Lay out every line of the items below as a JSON list of strings, one string per line, leaving out any blank lines.

(Data drawn from a collection)
[Start of section]
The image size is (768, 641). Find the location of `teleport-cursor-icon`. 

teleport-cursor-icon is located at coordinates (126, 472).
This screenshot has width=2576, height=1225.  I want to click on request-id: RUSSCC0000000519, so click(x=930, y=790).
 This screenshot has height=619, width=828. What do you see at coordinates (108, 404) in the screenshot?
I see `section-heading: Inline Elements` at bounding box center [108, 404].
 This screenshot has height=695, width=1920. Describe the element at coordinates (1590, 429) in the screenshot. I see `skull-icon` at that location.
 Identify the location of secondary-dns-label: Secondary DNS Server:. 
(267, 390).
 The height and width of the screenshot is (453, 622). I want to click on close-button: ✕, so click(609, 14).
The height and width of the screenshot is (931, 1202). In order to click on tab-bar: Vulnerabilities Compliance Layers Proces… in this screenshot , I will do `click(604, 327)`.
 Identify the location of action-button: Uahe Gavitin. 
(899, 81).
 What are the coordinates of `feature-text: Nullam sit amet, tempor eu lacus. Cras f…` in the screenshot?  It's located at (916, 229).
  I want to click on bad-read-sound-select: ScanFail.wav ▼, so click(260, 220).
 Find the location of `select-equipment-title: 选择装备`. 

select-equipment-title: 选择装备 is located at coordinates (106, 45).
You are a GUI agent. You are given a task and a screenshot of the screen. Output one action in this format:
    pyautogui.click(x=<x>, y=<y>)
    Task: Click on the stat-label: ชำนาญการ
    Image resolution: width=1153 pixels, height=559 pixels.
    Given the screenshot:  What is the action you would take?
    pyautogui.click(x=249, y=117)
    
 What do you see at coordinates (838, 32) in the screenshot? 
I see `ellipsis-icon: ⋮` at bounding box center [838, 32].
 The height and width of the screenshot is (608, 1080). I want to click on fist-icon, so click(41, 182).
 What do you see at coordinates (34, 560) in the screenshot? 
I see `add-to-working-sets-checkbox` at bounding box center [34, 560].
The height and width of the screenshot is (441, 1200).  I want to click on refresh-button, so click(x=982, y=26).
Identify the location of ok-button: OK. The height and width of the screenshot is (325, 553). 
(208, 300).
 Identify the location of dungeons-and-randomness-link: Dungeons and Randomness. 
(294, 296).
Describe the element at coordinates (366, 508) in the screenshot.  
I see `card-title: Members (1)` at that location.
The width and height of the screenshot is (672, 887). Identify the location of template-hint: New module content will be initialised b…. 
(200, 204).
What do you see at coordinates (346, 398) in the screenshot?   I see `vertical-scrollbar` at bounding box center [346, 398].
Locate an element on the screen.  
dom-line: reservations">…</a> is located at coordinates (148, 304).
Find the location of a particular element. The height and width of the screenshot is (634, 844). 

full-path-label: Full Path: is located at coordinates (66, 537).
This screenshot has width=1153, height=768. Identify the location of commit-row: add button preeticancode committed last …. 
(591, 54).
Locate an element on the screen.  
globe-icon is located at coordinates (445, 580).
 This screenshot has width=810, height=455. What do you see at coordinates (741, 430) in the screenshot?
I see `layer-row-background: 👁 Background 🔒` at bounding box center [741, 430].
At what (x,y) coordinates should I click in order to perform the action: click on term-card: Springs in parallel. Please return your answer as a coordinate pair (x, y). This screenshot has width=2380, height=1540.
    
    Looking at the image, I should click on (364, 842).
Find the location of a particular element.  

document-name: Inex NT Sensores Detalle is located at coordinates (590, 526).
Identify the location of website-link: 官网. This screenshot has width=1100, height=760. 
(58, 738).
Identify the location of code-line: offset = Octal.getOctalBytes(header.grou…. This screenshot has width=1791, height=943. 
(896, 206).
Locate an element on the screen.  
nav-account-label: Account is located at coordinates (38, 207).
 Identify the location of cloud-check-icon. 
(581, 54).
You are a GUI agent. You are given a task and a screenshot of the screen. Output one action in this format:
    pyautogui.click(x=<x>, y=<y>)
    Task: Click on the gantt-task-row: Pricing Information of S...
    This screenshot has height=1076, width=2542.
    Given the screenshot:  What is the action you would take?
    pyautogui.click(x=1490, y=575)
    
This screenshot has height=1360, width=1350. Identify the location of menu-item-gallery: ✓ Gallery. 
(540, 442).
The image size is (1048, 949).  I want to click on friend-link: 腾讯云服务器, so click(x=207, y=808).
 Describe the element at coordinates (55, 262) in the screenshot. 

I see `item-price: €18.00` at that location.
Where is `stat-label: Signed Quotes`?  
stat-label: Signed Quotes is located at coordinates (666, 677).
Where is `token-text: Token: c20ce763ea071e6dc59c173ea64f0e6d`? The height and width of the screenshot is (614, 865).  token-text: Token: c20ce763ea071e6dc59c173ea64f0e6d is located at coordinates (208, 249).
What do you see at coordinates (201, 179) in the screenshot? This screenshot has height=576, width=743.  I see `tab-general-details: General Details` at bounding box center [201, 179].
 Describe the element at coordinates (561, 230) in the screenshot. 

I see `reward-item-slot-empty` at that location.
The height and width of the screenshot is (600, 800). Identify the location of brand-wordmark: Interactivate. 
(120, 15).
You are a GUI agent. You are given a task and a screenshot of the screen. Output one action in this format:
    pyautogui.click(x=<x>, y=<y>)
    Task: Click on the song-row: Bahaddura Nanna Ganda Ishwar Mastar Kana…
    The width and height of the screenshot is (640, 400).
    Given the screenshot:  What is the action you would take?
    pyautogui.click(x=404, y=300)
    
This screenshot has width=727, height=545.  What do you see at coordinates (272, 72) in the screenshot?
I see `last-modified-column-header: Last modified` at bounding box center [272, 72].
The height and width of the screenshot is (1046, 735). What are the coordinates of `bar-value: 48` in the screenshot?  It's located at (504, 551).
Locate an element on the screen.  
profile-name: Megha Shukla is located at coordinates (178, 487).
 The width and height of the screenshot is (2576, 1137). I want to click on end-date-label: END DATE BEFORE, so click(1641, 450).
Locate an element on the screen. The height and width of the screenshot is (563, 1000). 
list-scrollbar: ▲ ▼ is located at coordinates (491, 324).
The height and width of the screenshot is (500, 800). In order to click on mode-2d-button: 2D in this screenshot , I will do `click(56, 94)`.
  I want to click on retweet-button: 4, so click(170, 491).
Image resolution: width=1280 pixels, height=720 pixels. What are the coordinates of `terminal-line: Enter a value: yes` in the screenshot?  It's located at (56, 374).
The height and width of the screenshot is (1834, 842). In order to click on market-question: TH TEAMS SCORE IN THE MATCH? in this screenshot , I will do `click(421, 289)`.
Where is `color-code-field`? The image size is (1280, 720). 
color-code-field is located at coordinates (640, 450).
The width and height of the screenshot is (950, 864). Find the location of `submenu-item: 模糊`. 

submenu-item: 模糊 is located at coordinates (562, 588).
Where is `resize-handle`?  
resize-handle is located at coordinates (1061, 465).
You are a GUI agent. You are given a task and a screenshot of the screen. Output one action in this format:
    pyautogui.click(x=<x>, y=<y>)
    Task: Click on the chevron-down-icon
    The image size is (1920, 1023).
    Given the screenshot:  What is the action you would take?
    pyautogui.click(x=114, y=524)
[End of section]
_RESPONSE:_
[
  "The image size is (768, 641). Find the location of `teleport-cursor-icon`. ",
  "teleport-cursor-icon is located at coordinates (126, 472).",
  "This screenshot has width=2576, height=1225.  I want to click on request-id: RUSSCC0000000519, so click(x=930, y=790).",
  " This screenshot has height=619, width=828. What do you see at coordinates (108, 404) in the screenshot?",
  "I see `section-heading: Inline Elements` at bounding box center [108, 404].",
  " This screenshot has height=695, width=1920. Describe the element at coordinates (1590, 429) in the screenshot. I see `skull-icon` at that location.",
  " Identify the location of secondary-dns-label: Secondary DNS Server:. ",
  "(267, 390).",
  " The height and width of the screenshot is (453, 622). I want to click on close-button: ✕, so click(609, 14).",
  "The height and width of the screenshot is (931, 1202). In order to click on tab-bar: Vulnerabilities Compliance Layers Proces… in this screenshot , I will do `click(604, 327)`.",
  " Identify the location of action-button: Uahe Gavitin. ",
  "(899, 81).",
  " What are the coordinates of `feature-text: Nullam sit amet, tempor eu lacus. Cras f…` in the screenshot?  It's located at (916, 229).",
  "  I want to click on bad-read-sound-select: ScanFail.wav ▼, so click(260, 220).",
  " Find the location of `select-equipment-title: 选择装备`. ",
  "select-equipment-title: 选择装备 is located at coordinates (106, 45).",
  "You are a GUI agent. You are given a task and a screenshot of the screen. Output one action in this format:",
  "    pyautogui.click(x=<x>, y=<y>)",
  "    Task: Click on the stat-label: ชำนาญการ",
  "    Image resolution: width=1153 pixels, height=559 pixels.",
  "    Given the screenshot:  What is the action you would take?",
  "    pyautogui.click(x=249, y=117)",
  " What do you see at coordinates (838, 32) in the screenshot? ",
  "I see `ellipsis-icon: ⋮` at bounding box center [838, 32].",
  " The height and width of the screenshot is (608, 1080). I want to click on fist-icon, so click(41, 182).",
  " What do you see at coordinates (34, 560) in the screenshot? ",
  "I see `add-to-working-sets-checkbox` at bounding box center [34, 560].",
  "The height and width of the screenshot is (441, 1200).  I want to click on refresh-button, so click(x=982, y=26).",
  "Identify the location of ok-button: OK. The height and width of the screenshot is (325, 553). ",
  "(208, 300).",
  " Identify the location of dungeons-and-randomness-link: Dungeons and Randomness. ",
  "(294, 296).",
  "Describe the element at coordinates (366, 508) in the screenshot.  ",
  "I see `card-title: Members (1)` at that location.",
  "The width and height of the screenshot is (672, 887). Identify the location of template-hint: New module content will be initialised b…. ",
  "(200, 204).",
  "What do you see at coordinates (346, 398) in the screenshot?   I see `vertical-scrollbar` at bounding box center [346, 398].",
  "Locate an element on the screen.  ",
  "dom-line: reservations\">…</a> is located at coordinates (148, 304).",
  "Find the location of a particular element. The height and width of the screenshot is (634, 844). ",
  "full-path-label: Full Path: is located at coordinates (66, 537).",
  "This screenshot has width=1153, height=768. Identify the location of commit-row: add button preeticancode committed last …. ",
  "(591, 54).",
  "Locate an element on the screen.  ",
  "globe-icon is located at coordinates (445, 580).",
  " This screenshot has width=810, height=455. What do you see at coordinates (741, 430) in the screenshot?",
  "I see `layer-row-background: 👁 Background 🔒` at bounding box center [741, 430].",
  "At what (x,y) coordinates should I click in order to perform the action: click on term-card: Springs in parallel. Please return your answer as a coordinate pair (x, y). This screenshot has width=2380, height=1540.",
  "    Looking at the image, I should click on (364, 842).",
  "Find the location of a particular element.  ",
  "document-name: Inex NT Sensores Detalle is located at coordinates (590, 526).",
  "Identify the location of website-link: 官网. This screenshot has width=1100, height=760. ",
  "(58, 738).",
  "Identify the location of code-line: offset = Octal.getOctalBytes(header.grou…. This screenshot has width=1791, height=943. ",
  "(896, 206).",
  "Locate an element on the screen.  ",
  "nav-account-label: Account is located at coordinates (38, 207).",
  " Identify the location of cloud-check-icon. ",
  "(581, 54).",
  "You are a GUI agent. You are given a task and a screenshot of the screen. Output one action in this format:",
  "    pyautogui.click(x=<x>, y=<y>)",
  "    Task: Click on the gantt-task-row: Pricing Information of S...",
  "    This screenshot has height=1076, width=2542.",
  "    Given the screenshot:  What is the action you would take?",
  "    pyautogui.click(x=1490, y=575)",
  "This screenshot has height=1360, width=1350. Identify the location of menu-item-gallery: ✓ Gallery. ",
  "(540, 442).",
  "The image size is (1048, 949).  I want to click on friend-link: 腾讯云服务器, so click(x=207, y=808).",
  " Describe the element at coordinates (55, 262) in the screenshot. ",
  "I see `item-price: €18.00` at that location.",
  "Where is `stat-label: Signed Quotes`?  ",
  "stat-label: Signed Quotes is located at coordinates (666, 677).",
  "Where is `token-text: Token: c20ce763ea071e6dc59c173ea64f0e6d`? The height and width of the screenshot is (614, 865).  token-text: Token: c20ce763ea071e6dc59c173ea64f0e6d is located at coordinates (208, 249).",
  "What do you see at coordinates (201, 179) in the screenshot? This screenshot has height=576, width=743.  I see `tab-general-details: General Details` at bounding box center [201, 179].",
  " Describe the element at coordinates (561, 230) in the screenshot. ",
  "I see `reward-item-slot-empty` at that location.",
  "The height and width of the screenshot is (600, 800). Identify the location of brand-wordmark: Interactivate. ",
  "(120, 15).",
  "You are a GUI agent. You are given a task and a screenshot of the screen. Output one action in this format:",
  "    pyautogui.click(x=<x>, y=<y>)",
  "    Task: Click on the song-row: Bahaddura Nanna Ganda Ishwar Mastar Kana…",
  "    The width and height of the screenshot is (640, 400).",
  "    Given the screenshot:  What is the action you would take?",
  "    pyautogui.click(x=404, y=300)",
  "This screenshot has width=727, height=545.  What do you see at coordinates (272, 72) in the screenshot?",
  "I see `last-modified-column-header: Last modified` at bounding box center [272, 72].",
  "The height and width of the screenshot is (1046, 735). What are the coordinates of `bar-value: 48` in the screenshot?  It's located at (504, 551).",
  "Locate an element on the screen.  ",
  "profile-name: Megha Shukla is located at coordinates (178, 487).",
  " The width and height of the screenshot is (2576, 1137). I want to click on end-date-label: END DATE BEFORE, so click(1641, 450).",
  "Locate an element on the screen. The height and width of the screenshot is (563, 1000). ",
  "list-scrollbar: ▲ ▼ is located at coordinates (491, 324).",
  "The height and width of the screenshot is (500, 800). In order to click on mode-2d-button: 2D in this screenshot , I will do `click(56, 94)`.",
  "  I want to click on retweet-button: 4, so click(170, 491).",
  "Image resolution: width=1280 pixels, height=720 pixels. What are the coordinates of `terminal-line: Enter a value: yes` in the screenshot?  It's located at (56, 374).",
  "The height and width of the screenshot is (1834, 842). In order to click on market-question: TH TEAMS SCORE IN THE MATCH? in this screenshot , I will do `click(421, 289)`.",
  "Where is `color-code-field`? The image size is (1280, 720). ",
  "color-code-field is located at coordinates (640, 450).",
  "The width and height of the screenshot is (950, 864). Find the location of `submenu-item: 模糊`. ",
  "submenu-item: 模糊 is located at coordinates (562, 588).",
  "Where is `resize-handle`?  ",
  "resize-handle is located at coordinates (1061, 465).",
  "You are a GUI agent. You are given a task and a screenshot of the screen. Output one action in this format:",
  "    pyautogui.click(x=<x>, y=<y>)",
  "    Task: Click on the chevron-down-icon",
  "    The image size is (1920, 1023).",
  "    Given the screenshot:  What is the action you would take?",
  "    pyautogui.click(x=114, y=524)"
]